Dat ging zo even door, totdat Fahlman met zijn vrolijk emoticon kwam: hij tikte na elkaar een dubbele punt, een koppelteken en een sluit-de-haakjes en zo kreeg je een lachend gezichtje, weliswaar op z’n kant gezet.

Tegelijkertijd stelde hij een serieuze versie voor met achteraan een openend aanhalingsteken, neerwaartse mondhoeken. Wat dan wilde zeggen: dit is geen grap, dit is ernstig. Maar al gauw kreeg deze tweede smiley uit de geschiedenis de betekenis van ‘boos’.

Het is mooi om in de BBS-verslagen van zo’n dertig jaar geleden te zien hoe de daarop volgende dagen iedereen nieuwe tekens uitvond. Met de opkomst van het internet, ruim tien jaar later, verspreidden de smileys zich in een oogwenk over de hele wereld.

Momenteel bestaat een lijst van wel tweeduizend smileys. Een boekje vol.

De woorden ‘smiley’ en ‘emoticon’ worden vandaag in het Nederlands door elkaar gebruikt maar de oer-smiley is uiteraard het getekende ronde, gele gezichtje met twee ogen en een grote ‘smile’ dat de reclameontwerper Harvey R.

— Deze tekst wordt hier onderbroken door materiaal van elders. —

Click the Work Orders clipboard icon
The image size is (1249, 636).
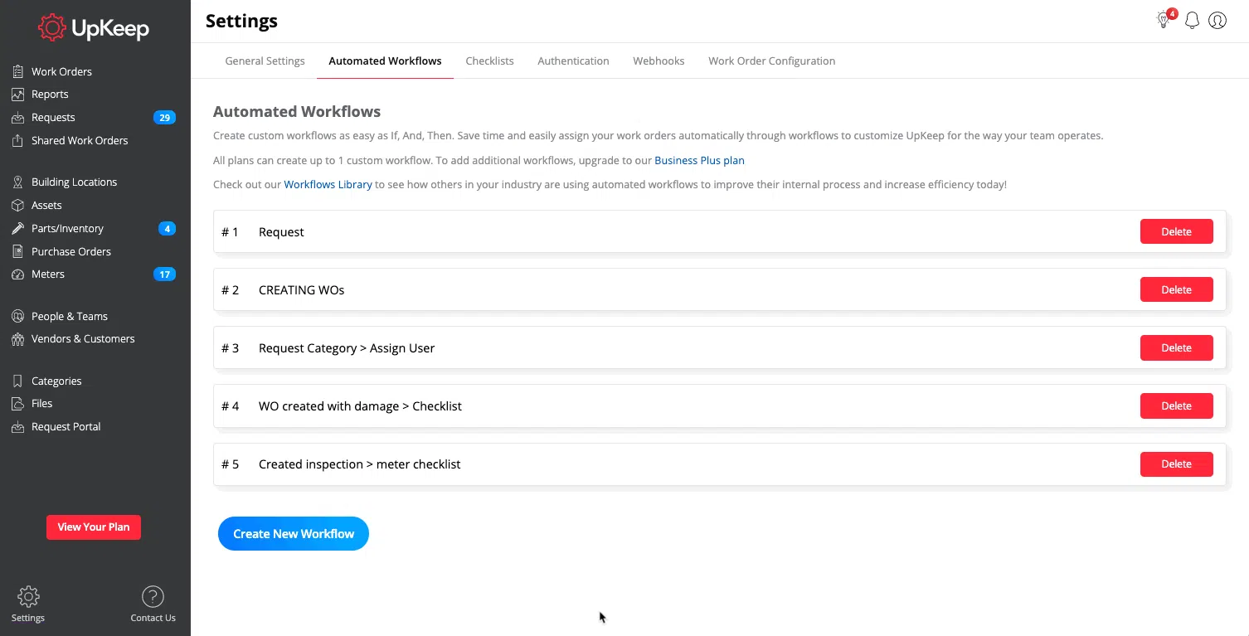pyautogui.click(x=17, y=71)
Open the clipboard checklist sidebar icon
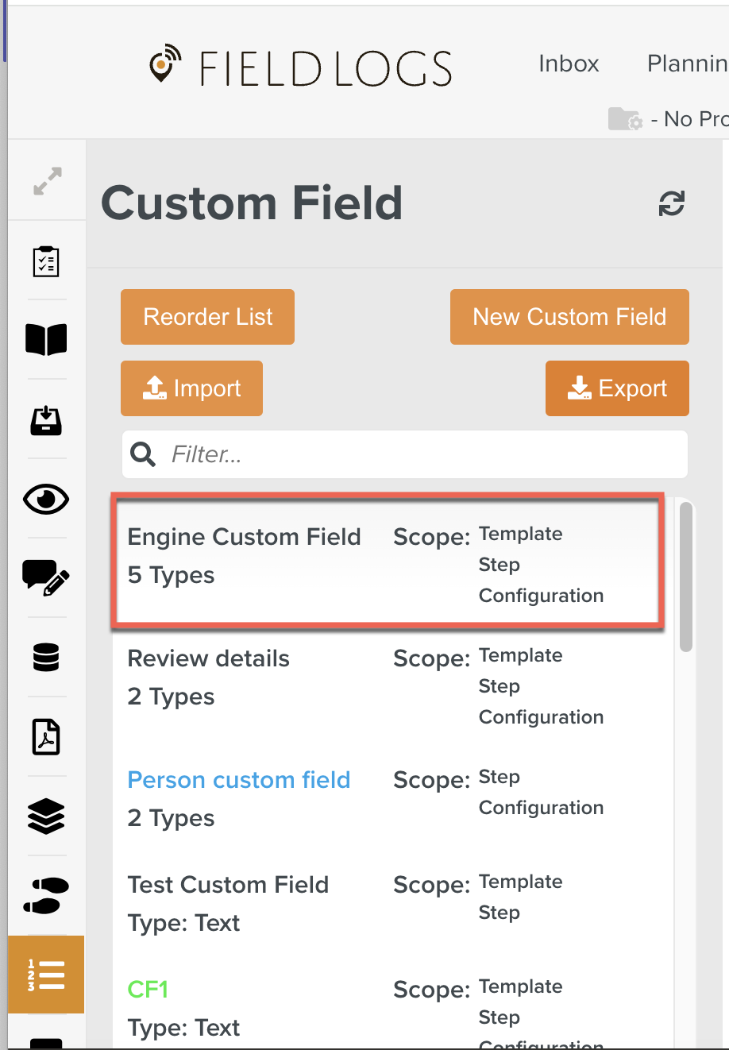The image size is (729, 1050). 46,261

Ball (1921-2001) in 1963 voor een Amerikaanse verzekeringsmaatschappij tekende. Dat diende om de gemoederen te bedaren van verontruste werknemers die de fusie met een ander bedrijf niet zagen zitten. Hij kreeg er 45 dollar voor.

Hij nam geen rechten op het beeld zodat het in de VS in het publieke domein terechtkwam.

Wel rechten nam de Franse cartoonist Franklin Loufrani die zei het figuurtje in 1968 – na de studentenrellen – bedacht te hebben voor het dagblad France Soir om positieve berichten in de krant te markeren. Hij richtte de firma SmileyWorld op en liet het figuurtje in honderd landen deponeren.

Het is een van de weinige gedeponeerde logo’s die inmiddels meer dan een miljard dollar hebben opgebracht. Het bedrijf heeft als ‘missie’ de opbeurende boodschap: ‘Smiley is meer dan een icoon, meer dan een merk, meer dan een levensstijl.

Het is een geesteshouding.

Het is er om iedereen eraan te herinneren hoe krachtig een glimlach is, hoeveel je met een eenvoudige glimlach in je eigen leven en dat van anderen kunt veranderen.’ SmileyWorld heeft in één ruk door ook 1200 emoticons laten registreren en wereldwijd 800 licentieovereenkomsten afgesloten, zo onder meer met Mars, Dior, Fuji, Nokia, Samsung, Sony en Tony Hilfiger.

Zestig advocaten zien erop toe dat niemand in de wereld de lachebekjes als merkteken gebruikt zonder SmileyWorld te betalen. Ook professor Fahlman niet.

Heeft Fahlman zich destijds door het gele kopje van Ball laten inspireren? Fahlman: ‘Zeker niet expliciet. Maar het heeft ongetwijfeld onbewust een rol gespeeld.

In de jaren zestig en zeventig zag je dit overal opduiken.’ Fahlman is vandaag een licht kalende man met een forse baard die op zijn homepage te zien is met een grote glimlach, nog groter dan die van zijn smileys.

Hij is een ernstige computerwetenschapper die nog altijd doceert aan de gerenommeerde Carnegie Mellon-universiteit en geleerde teksten over artificiële intelligentie schrijft. Van zijn uitvinding gebruikt hij haast uitsluitend de lachende versie.

Alleen als hij als consument iets te mopperen heeft, gebruikt hij het boze gezichtje.

Hij ziet zijn smiley als een cadeautje aan de wereld: ‘Niet echt een betekenisvolle bijdrage tot het werelderfgoed, vind ik.’
Fahlman vreest wel dat zijn wetenschappelijk werk over enkele jaren vergeten zal zijn, en dat hij alleen nog om zijn computersmileys – in het licht van zijn werk een bagatel – zal herinnerd worden.